第22話 文化祭だ!どうしよう?
図書部員は一足先に文化祭の準備を始めるらしい。本の素晴らしさを伝える展示物を作らないといけないのだ。
文芸部とも協力して毎年多くの人が訪れる企画を出している。今年の目玉企画は亜斗夢先輩のサイン会だ、これは多くの人が来ると思う。そして文芸部員は様々な文芸作品を製本機で本にして販売する。これも人気があるらしい、この学校の文芸部から出た作家も数名いて期待されてるようだ。
僕も何か本の素晴らしさを伝える企画を考えなければならない、何をしたらいいんだろう?リビングで考えていた。
今夜琴音さんは仕事で遅くなるらしい、食事も済ませてくるそうなので僕は菓子パンを食べながら考えていた。
「ただいま〜!」琴音さんが帰ってくる。
「お帰りなさい、意外と早かったんですね?」
「あれ?星七の夕飯はその菓子パンなの?」
「まあ………そうですけど………」
「そんなんじゃダメだよ、育ち盛りの高校生なんだから」僕を上から下まで見た。
「すみません、育ってなくて………」項垂れる。
「私の健康やアレルギーを心配してくるのはすごく嬉しいの、でも星七の健康も考えてね」そう言いながらパンツとブラになっている。
僕の心の健康は考えてくれないんだと思った。
お風呂の準備は済ませていたので、パットを見て流行りの本を検索する。やがてミコトさんが写っている雑誌が目にとまる。僕はまだ文章力がない、だから大した文章は書けないと思う、だったら雑誌の紹介をしてみたらどうだろう。バイクの雑誌を紹介するのであれば、琴音さんへ相談することもできるかもしれない。
「うん!それがいいかも」僕は一人頷く。
お風呂を終えてジャージ姿になった琴音さんへそのことを相談した。
「そっか文化祭の展示物ねえ、でもバイクの雑誌を紹介するのはいいと思うよ。バイクはずっと男の乗り物みたいなイメージがあったけど、最近は女性のライダーが増えて一つのムーブメントになってるから、女性とオートバイみたいなテーマにしたら?写真や資料は玲司さんがたくさん持ってるから、貸してくれるかもよ」
「そうですか、だったらやってみたいです」僕は琴音さんへお願いした。
数日経つと資料やパネル、新聞の切り抜き記事などが送られてきた。僕はそれを図書館へ持っていき準備を始める。
茉白ちゃんがそばへ来て興味深げに覗き込む。
「星七くんはバイク雑誌の紹介をするの?」
「うん、僕はまだ文章力とか無いから雑誌の紹介でもできたらなあって思って」
「そうなんだ、とってもいいアイデアだね、星七くん凄い!」茉白ちゃんはキラキラした瞳で僕を見た。
僕は俄然やる気が出てしまう、そしてなんと単純なんだと我が身を恥じる。雪村先輩もやってきていいアイデアだと言ってくれた。僕は頑張って進めようと思った。
『女性とオートバイ』をテーマに雑誌の紹介文を書いて琴音さんへ見せた。琴音さんは読んでしばらく考えている。

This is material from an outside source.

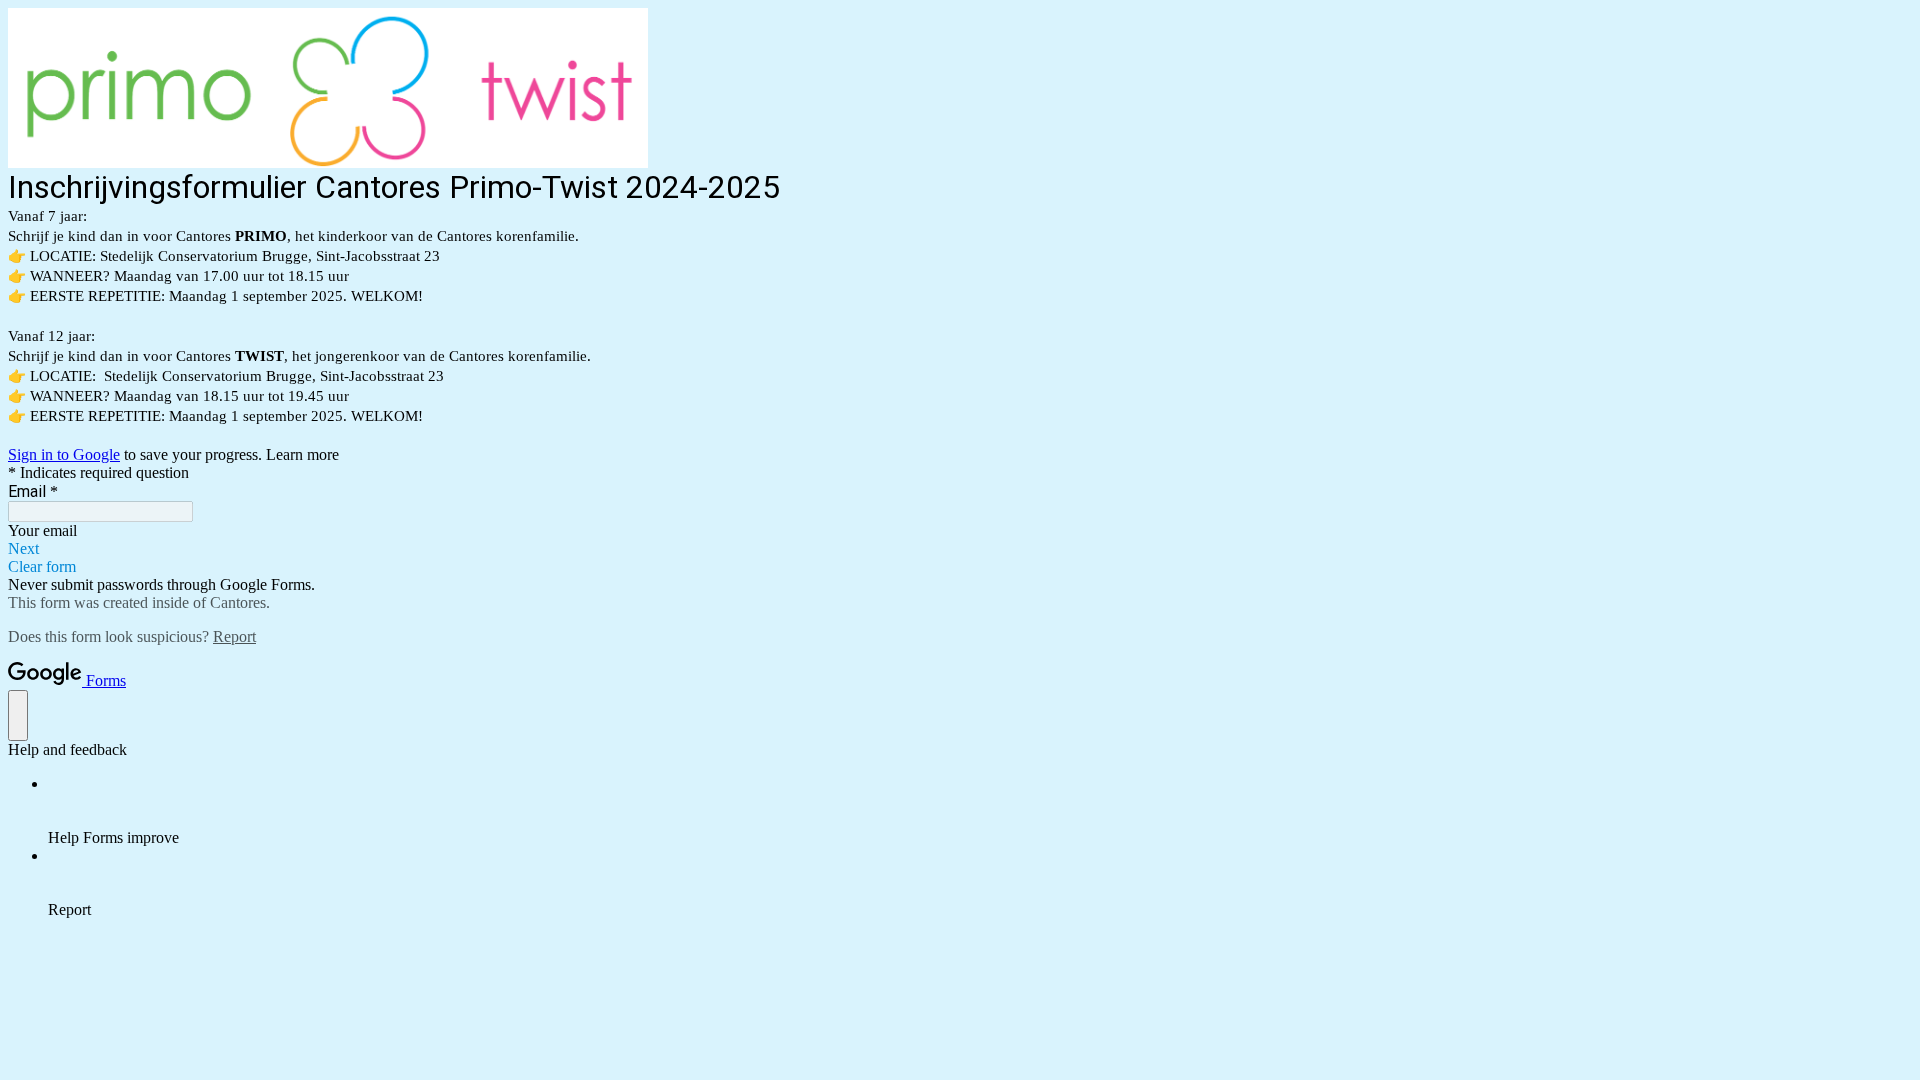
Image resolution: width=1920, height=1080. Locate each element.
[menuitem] (980, 811)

「なかなかいいと思うけど、玲司さんのアドバイスも受けてみたら?」
「そんな事できるんですか?」
「多分大丈夫だと思うよ」そう言って琴音さんは僕の書いた原稿をバッグに入れた。
数日すると赤ペンで修正された原稿が帰ってくる、読んでみるとさすがプロだと思った。僕はその原稿を参考にしてもう一度書き直す。ふと修正された原稿の最後に『必要なら文化祭辺りに出版されるバイク雑誌を何冊か提供できるよ』と書いてある。僕は喜んで琴音さんを通じて雑誌の提供をお願いした。

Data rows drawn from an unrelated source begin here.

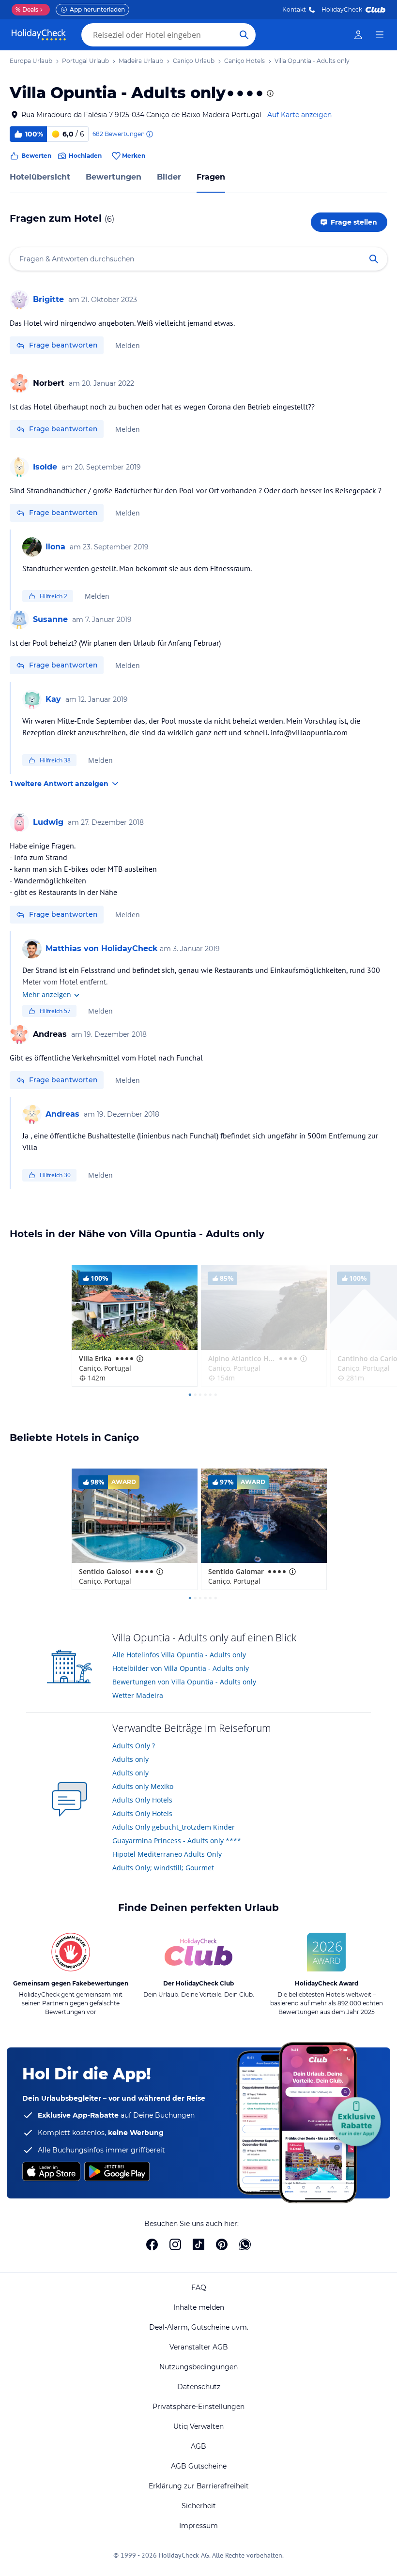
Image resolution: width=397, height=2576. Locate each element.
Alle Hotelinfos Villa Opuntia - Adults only (179, 1654)
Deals (26, 9)
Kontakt (294, 9)
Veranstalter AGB (198, 2347)
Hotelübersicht (40, 177)
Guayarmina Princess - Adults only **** (176, 1840)
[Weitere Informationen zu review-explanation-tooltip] (149, 134)
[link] (358, 35)
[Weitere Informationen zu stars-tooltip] (269, 93)
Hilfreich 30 (55, 1175)
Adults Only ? (133, 1745)
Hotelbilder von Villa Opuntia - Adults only (180, 1668)
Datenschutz (198, 2386)
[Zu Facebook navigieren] (152, 2244)
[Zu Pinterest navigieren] (221, 2244)
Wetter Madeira (137, 1695)
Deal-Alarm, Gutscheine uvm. (198, 2327)
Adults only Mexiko (142, 1786)
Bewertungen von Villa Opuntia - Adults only (184, 1681)
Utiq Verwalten (198, 2426)
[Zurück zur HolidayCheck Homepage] (39, 35)
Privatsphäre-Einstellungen (198, 2406)
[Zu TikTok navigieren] (198, 2244)
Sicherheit (199, 2505)
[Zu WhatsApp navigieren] (245, 2244)
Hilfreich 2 (53, 596)
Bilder (169, 177)
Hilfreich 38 (55, 760)
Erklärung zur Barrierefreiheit (199, 2486)
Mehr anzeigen (46, 994)
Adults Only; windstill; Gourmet (163, 1867)
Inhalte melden (198, 2307)
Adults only (130, 1759)
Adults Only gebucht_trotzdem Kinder (173, 1827)
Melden (127, 345)
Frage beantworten (63, 345)
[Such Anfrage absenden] (244, 34)
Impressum (198, 2525)
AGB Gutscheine (199, 2466)
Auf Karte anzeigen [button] (299, 114)
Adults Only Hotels (142, 1799)
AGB (198, 2446)
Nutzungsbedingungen (198, 2367)
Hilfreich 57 (55, 1011)
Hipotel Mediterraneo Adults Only (167, 1854)
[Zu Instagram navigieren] (175, 2244)
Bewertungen (113, 177)
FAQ (198, 2287)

慌ただしく文化祭の準備をしているうちにもう一週間前となってしまった。学校中が慌ただしい、僕のクラスは和風喫茶をやるらしい。そうなったのはそいとげが和菓子を提供すると言ったからだ。忙しそうなそいとげを横目で見ながら僕は図書館へ向かう、図書委員はクラスを手伝わなくていいのだ。

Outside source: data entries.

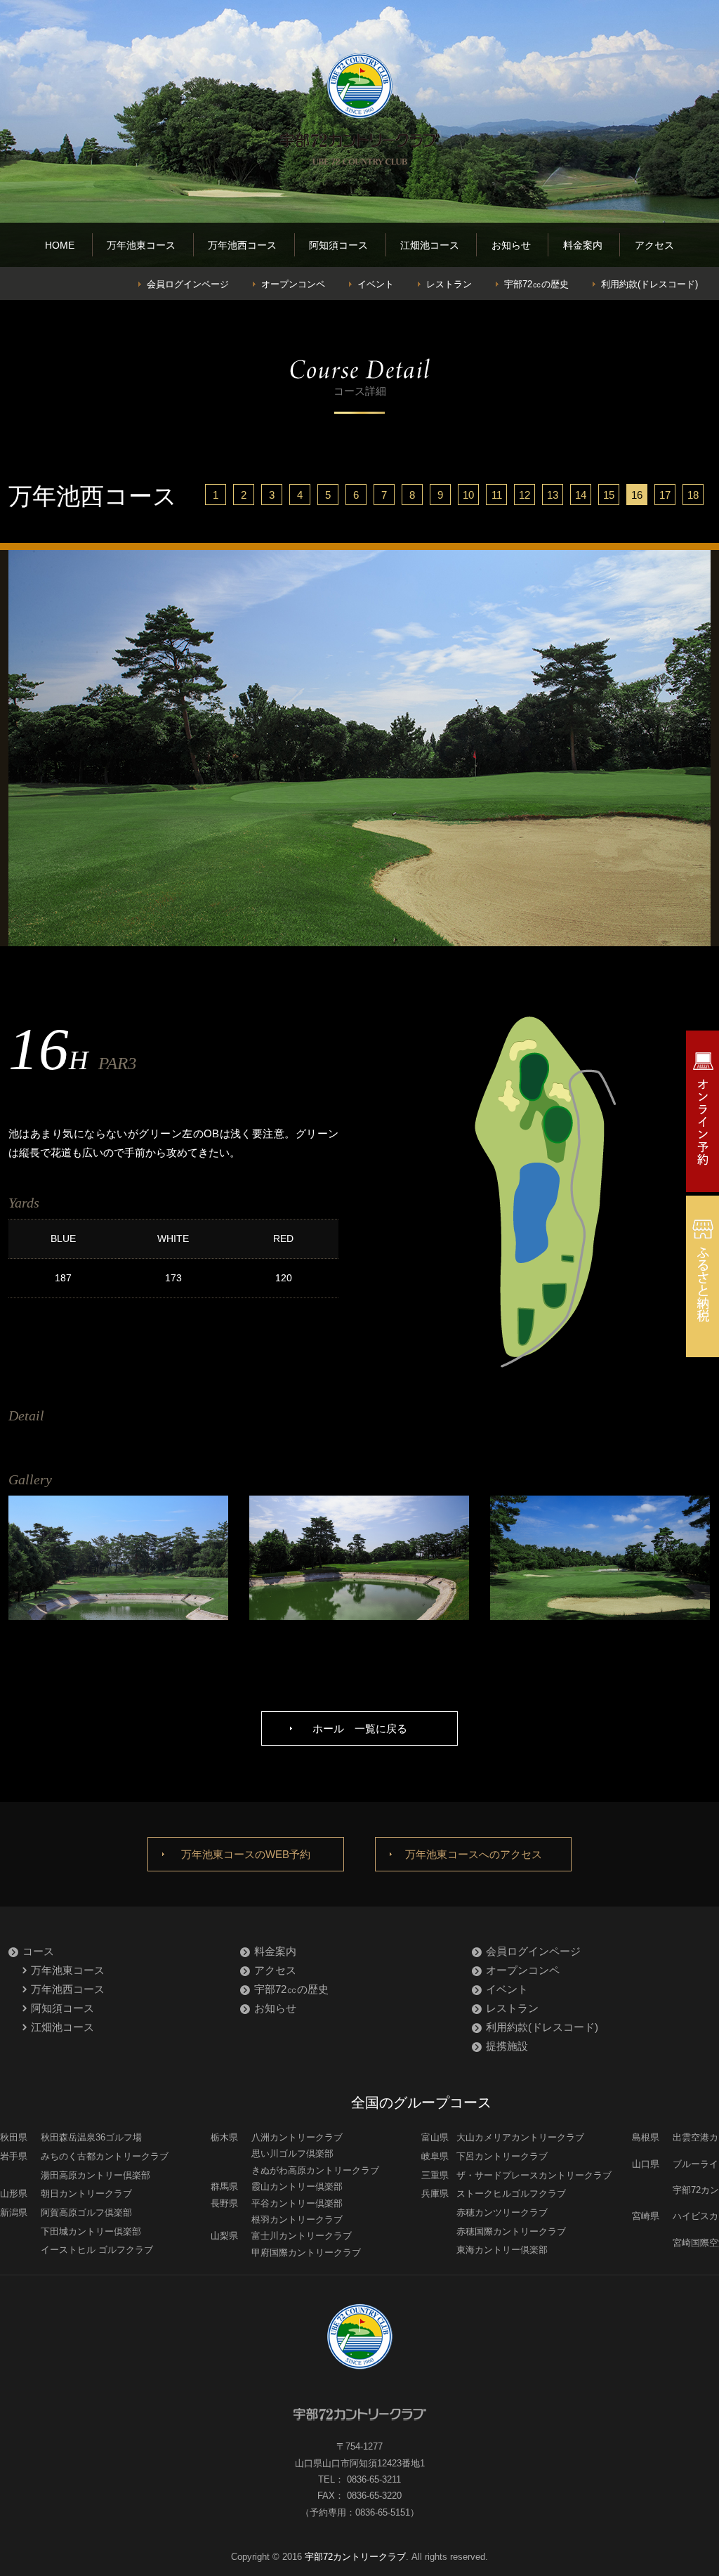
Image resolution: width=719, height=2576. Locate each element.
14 (580, 495)
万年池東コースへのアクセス (473, 1854)
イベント (375, 284)
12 (524, 495)
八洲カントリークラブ (297, 2137)
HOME (59, 245)
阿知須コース (338, 245)
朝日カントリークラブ (86, 2193)
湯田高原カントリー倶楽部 (95, 2175)
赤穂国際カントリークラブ (511, 2231)
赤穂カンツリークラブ (502, 2212)
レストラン (449, 284)
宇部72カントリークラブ (355, 2556)
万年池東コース (141, 245)
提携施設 (507, 2046)
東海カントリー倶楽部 (502, 2249)
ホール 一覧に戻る (359, 1728)
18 (693, 495)
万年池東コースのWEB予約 (245, 1854)
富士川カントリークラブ (301, 2235)
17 (665, 495)
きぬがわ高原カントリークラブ (315, 2170)
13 (552, 495)
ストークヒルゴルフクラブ (511, 2193)
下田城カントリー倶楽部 (91, 2231)
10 (468, 495)
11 (497, 495)
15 (608, 495)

僕は図書館へ届いた荷物を開けてみる。段ボール箱の中には今週発売のバイク雑誌が10冊ほど入っている、なんと表紙はミコトさんだった。ミコトさんは人気があるんだ、凄いと思った。僕は玲司さんのアドレスを聞いていたのでお礼のメールを打つ、すると『頑張ってね』と返信が返ってくる。僕は展示のディスプレイを考え準備を進めた。